Con pitos despidió la gente al último toro de la tarde. Y con pitos en el arrastre a casi toda la corrida de Adolfo Martín. Era el certificado de un suspenso casi general a una corrida que pone en duda lo que siempre se ha distinguido en esta casa, o sea, la casta. Esa casta que en ocasiones trajo de cabeza a tantos matadores de toros y que ayer en Madrid desapareció. El trastazo de la ganadería ha sido monumental, inapelable. La pregunta es dolorosa: ¿dónde fue a parar la casta de los adolfos?. Tal vez se ha buscado el toro de casta aguada y este es el resultado.
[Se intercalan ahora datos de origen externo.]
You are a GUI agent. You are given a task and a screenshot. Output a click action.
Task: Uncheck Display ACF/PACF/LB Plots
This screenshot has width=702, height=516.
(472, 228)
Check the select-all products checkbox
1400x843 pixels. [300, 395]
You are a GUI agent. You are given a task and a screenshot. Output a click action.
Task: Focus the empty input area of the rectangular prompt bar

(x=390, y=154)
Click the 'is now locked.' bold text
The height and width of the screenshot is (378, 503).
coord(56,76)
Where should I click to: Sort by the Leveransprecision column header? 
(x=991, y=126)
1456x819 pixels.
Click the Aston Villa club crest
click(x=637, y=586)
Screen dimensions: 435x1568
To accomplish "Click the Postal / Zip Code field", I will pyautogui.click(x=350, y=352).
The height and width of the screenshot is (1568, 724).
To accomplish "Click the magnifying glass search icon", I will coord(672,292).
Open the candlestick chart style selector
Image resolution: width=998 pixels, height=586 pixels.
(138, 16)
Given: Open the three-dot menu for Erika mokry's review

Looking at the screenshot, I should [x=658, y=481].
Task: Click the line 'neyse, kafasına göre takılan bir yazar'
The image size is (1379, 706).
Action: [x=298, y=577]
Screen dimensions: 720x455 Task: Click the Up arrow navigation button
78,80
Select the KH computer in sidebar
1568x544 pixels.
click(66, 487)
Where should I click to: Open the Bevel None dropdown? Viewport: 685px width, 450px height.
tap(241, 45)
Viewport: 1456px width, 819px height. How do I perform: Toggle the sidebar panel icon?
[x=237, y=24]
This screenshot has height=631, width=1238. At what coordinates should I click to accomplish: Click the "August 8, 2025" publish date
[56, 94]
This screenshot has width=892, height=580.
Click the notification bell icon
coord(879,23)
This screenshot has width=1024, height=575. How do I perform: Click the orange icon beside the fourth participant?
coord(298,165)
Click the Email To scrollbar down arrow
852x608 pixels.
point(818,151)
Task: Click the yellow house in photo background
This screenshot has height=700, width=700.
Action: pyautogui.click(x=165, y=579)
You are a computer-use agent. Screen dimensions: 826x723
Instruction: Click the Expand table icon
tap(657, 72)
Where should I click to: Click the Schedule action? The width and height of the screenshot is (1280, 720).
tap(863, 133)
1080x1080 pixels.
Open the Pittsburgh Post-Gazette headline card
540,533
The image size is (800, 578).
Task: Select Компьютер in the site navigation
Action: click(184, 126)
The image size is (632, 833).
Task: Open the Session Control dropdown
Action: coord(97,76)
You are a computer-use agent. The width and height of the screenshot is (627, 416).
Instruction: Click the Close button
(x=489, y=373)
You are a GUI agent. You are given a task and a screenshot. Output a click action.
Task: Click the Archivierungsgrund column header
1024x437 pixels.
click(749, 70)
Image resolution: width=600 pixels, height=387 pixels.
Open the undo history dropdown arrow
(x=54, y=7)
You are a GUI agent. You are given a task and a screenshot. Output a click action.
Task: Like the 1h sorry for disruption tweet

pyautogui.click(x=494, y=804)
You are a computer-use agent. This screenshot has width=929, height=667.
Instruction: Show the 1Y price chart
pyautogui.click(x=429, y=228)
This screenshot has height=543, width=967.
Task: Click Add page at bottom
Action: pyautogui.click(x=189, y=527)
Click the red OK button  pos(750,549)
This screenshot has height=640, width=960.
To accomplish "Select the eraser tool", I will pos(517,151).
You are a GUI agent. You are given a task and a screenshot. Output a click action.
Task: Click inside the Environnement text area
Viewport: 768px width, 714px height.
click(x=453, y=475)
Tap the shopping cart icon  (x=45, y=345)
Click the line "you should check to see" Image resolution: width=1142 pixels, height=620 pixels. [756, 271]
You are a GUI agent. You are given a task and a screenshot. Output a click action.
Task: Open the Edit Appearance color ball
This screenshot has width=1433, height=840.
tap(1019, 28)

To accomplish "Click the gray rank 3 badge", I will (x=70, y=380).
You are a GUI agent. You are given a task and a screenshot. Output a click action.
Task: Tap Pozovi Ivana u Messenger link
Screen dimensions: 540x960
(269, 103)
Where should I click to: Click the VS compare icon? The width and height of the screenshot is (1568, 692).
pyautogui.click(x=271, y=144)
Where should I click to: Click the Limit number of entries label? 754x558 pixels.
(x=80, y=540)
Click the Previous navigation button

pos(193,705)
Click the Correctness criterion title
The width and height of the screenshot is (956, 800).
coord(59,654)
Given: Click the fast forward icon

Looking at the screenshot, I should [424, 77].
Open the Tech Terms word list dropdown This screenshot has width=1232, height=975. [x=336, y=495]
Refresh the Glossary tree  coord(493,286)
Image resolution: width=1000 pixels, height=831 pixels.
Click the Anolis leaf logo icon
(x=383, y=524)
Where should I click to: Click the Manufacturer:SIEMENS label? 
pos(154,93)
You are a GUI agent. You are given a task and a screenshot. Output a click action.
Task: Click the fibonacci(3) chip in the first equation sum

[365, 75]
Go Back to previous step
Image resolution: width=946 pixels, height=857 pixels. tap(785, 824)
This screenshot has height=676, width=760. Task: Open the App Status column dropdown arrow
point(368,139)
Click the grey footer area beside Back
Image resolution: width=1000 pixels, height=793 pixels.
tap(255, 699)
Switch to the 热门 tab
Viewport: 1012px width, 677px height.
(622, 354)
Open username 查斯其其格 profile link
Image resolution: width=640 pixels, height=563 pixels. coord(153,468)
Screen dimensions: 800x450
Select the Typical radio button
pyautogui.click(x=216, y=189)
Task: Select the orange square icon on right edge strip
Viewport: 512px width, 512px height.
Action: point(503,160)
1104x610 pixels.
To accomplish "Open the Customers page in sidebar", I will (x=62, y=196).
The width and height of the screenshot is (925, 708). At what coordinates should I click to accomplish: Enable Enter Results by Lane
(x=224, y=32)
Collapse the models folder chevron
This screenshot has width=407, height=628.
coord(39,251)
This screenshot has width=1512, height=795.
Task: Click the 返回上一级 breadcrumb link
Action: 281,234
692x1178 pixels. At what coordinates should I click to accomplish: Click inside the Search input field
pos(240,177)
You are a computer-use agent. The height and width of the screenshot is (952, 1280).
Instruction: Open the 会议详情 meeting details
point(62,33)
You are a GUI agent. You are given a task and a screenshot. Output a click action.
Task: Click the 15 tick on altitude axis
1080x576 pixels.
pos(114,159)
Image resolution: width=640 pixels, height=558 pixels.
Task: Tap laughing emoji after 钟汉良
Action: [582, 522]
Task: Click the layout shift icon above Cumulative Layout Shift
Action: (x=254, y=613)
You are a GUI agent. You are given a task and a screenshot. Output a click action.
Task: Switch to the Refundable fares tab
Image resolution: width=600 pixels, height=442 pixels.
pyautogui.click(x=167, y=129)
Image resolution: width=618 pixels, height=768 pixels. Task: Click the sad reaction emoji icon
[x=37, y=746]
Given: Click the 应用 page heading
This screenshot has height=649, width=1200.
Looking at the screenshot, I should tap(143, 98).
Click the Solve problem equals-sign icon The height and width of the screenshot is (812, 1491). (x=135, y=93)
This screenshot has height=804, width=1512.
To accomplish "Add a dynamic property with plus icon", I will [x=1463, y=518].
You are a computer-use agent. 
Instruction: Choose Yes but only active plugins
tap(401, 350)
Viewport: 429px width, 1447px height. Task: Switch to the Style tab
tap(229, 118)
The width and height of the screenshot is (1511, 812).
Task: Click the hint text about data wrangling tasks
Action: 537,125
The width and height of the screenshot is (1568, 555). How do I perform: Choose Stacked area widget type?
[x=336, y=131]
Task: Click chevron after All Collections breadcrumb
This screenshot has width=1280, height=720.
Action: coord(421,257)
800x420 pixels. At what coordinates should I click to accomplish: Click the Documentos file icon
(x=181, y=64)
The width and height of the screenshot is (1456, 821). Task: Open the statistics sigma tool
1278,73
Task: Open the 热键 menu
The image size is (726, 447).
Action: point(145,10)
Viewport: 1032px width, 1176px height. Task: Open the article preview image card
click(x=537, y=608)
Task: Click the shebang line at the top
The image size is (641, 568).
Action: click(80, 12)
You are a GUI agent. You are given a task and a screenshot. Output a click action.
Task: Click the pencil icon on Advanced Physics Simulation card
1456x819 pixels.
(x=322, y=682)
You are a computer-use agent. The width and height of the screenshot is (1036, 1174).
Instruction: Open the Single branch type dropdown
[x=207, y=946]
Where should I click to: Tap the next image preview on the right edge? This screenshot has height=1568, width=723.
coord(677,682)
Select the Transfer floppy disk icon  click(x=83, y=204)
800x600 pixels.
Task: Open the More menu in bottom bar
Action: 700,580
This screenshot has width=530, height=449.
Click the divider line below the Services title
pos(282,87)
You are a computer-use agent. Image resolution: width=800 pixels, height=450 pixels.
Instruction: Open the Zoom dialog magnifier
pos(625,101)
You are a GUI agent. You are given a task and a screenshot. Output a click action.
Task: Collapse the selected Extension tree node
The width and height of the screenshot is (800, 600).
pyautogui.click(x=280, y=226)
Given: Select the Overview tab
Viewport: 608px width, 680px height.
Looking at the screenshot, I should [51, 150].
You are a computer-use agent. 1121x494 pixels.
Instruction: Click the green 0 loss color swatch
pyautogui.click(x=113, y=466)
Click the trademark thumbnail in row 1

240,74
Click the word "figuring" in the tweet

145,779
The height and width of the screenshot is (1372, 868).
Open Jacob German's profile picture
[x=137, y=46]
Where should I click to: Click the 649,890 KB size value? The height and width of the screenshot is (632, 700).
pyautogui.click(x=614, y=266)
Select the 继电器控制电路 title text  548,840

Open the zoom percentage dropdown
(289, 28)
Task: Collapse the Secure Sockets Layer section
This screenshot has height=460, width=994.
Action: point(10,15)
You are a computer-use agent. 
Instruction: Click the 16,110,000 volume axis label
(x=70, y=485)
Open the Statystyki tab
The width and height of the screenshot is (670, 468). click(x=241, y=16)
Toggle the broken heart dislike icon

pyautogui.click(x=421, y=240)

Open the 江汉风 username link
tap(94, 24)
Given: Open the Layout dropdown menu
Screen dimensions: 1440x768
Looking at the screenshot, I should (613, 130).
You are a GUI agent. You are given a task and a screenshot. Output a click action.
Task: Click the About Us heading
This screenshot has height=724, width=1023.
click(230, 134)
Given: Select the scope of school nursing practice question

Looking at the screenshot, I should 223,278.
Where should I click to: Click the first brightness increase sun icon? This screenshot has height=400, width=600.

Antonio Ferrera trató de trajinase la embestida morucha de su primero, además con mucha guasa. Y en el cuarto, un manso de libro, encontró en la querencia un cobijo para darle los adentros al toro que por el pitón izquierdo se tragó los muletazos, alguno con entidad. Fue el momento más emotivo de la tarde, que no remató con la espada, al borde del tercer aviso.
El lote de Juan Bautista, tan ramplón como el conjunto, tuvo sin embargo el punto mínimo de calidad para algo distinto a ese trasteo fuera de cacho en el segundo, abusando en el quinto de la invalidez del noble ejemplar, con tanta clase como tullido era de la mano derecha.